Ice may have caused AirAsia plane to crash
WEATHER was the “triggering factor” in the crash of AirAsia flight QZ8501 with icing likely causing engine damage, Indonesian officials said yesterday.
The Airbus A320-200 crashed into the Java Sea on December 28 carrying 162 people from Indonesia’s second city Surabaya to Singapore.
Searchers are hunting for the “black box” flight data recorders to determine the cause of the crash.
An initial report of Indonesia’s meteorological agency BMKG suggested the weather at the time the plane went down sparked the disaster after it appeared to fly into storm clouds.
“Based on the available data received on the location of the aircraft’s last contact, the weather was the triggering factor behind the accident,” said the report, which referred to infra-red satellite pictures showing peak cloud temperatures of minus 80 to minus 85 degrees Celsius at the time.
“The most probable weather phenomenon was icing which can cause engine damage due to a cooling process. This is just one of the possibilities that occurred based on the analysis of existing meteorological data,” the report said.
It remained unclear why other planes on similar routes were unaffected by the weather, and other analysts said there was not yet enough information to explain the disaster.
“It’s irrelevant to make an assumption on the cause of the crash as we haven’t found the black boxes yet,” former air force commander Chappy Hakim said.
Five major parts of the Airbus A320-200 have been found off the island of Borneo.
During a momentary respite from bad weather, a team of divers went down to the biggest part of the wreckage yesterday morning and recovered one body, while another three were found floating in the sea, bringing the total number recovered to 34.
The divers “managed to go down but the visibility at the sea bottom was zero, it was dark and the seabed was muddy, with currents of three to five knots,” search and rescue agency chief Bambang Soelistyo said.
He said the fifth major part of the plane, located early yesterday, measured about 10 meters by one meter.
The search, focused on a site southwest of the Borneo town of Pangkalan Bun, has been extended east because parts of the plane may have been swept by currents, Soelistyo said.

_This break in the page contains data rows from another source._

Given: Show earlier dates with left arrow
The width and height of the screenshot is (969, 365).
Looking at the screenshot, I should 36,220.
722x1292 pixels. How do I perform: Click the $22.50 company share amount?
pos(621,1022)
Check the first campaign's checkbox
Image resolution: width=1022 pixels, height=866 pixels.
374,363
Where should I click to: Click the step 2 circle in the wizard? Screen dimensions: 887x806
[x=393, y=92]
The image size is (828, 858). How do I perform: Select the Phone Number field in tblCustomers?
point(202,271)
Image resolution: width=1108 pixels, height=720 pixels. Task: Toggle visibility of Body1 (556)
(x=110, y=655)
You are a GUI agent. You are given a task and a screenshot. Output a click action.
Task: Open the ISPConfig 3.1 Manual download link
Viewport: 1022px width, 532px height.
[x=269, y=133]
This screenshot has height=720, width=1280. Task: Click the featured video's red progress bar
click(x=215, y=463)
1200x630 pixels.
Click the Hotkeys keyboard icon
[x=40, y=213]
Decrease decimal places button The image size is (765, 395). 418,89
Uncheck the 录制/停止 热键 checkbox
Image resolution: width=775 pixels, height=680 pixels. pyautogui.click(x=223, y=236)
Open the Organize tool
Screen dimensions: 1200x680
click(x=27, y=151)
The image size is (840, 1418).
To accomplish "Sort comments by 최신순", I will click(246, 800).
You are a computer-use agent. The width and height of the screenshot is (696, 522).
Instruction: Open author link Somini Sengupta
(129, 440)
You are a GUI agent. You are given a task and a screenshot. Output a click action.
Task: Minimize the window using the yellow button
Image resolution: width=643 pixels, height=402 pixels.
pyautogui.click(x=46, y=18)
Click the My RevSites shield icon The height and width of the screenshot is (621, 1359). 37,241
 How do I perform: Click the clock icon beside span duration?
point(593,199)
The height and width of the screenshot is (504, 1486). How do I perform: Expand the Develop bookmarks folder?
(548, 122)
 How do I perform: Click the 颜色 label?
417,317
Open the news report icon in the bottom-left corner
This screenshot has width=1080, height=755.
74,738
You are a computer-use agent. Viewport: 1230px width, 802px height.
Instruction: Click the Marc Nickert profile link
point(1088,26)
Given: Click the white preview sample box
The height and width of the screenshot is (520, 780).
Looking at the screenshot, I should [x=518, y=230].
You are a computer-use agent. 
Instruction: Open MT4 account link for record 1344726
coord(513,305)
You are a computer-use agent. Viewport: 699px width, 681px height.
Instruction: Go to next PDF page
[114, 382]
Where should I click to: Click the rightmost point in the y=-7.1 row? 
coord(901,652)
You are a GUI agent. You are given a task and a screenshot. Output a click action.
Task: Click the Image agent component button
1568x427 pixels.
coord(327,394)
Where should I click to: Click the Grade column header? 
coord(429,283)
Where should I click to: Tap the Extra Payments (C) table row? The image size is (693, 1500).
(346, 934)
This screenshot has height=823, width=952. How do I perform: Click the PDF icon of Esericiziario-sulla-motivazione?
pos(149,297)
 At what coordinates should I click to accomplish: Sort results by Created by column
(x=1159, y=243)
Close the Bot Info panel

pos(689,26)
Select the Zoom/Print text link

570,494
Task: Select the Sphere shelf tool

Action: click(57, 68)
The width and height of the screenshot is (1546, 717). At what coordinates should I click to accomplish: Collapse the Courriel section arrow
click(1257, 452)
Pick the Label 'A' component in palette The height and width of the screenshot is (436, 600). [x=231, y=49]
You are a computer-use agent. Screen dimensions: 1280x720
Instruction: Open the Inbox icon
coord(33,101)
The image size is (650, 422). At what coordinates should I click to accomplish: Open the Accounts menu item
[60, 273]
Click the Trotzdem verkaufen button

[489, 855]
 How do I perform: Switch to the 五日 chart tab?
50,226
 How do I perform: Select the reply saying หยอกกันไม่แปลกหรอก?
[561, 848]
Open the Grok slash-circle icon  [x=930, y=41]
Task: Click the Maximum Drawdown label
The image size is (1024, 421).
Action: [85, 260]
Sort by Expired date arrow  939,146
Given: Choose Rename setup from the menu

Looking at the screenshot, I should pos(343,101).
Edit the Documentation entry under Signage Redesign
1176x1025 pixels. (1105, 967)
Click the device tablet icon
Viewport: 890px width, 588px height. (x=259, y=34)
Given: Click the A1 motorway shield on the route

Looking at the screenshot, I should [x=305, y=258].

The operation has prioritized finding the bodies of those on board the flight, of whom 155 were Indonesian, with three South Koreans, one Singaporean, one Malaysian, one Briton and a Frenchman — co-pilot Remi Plesel.
Indonesian warship commander Yayan Sofyan said three of the bodies so far recovered had been found still strapped into their seats, detached from the main plane body.
The daughter of the plane’s pilot, Captain Iriyanto, made a televised plea to the public not to blame her father.
“He is just a victim and has not been found yet. My family is now mourning,” said Angela Ranastianis. “As a daughter, I cannot accept it. No pilot will harm his passengers.”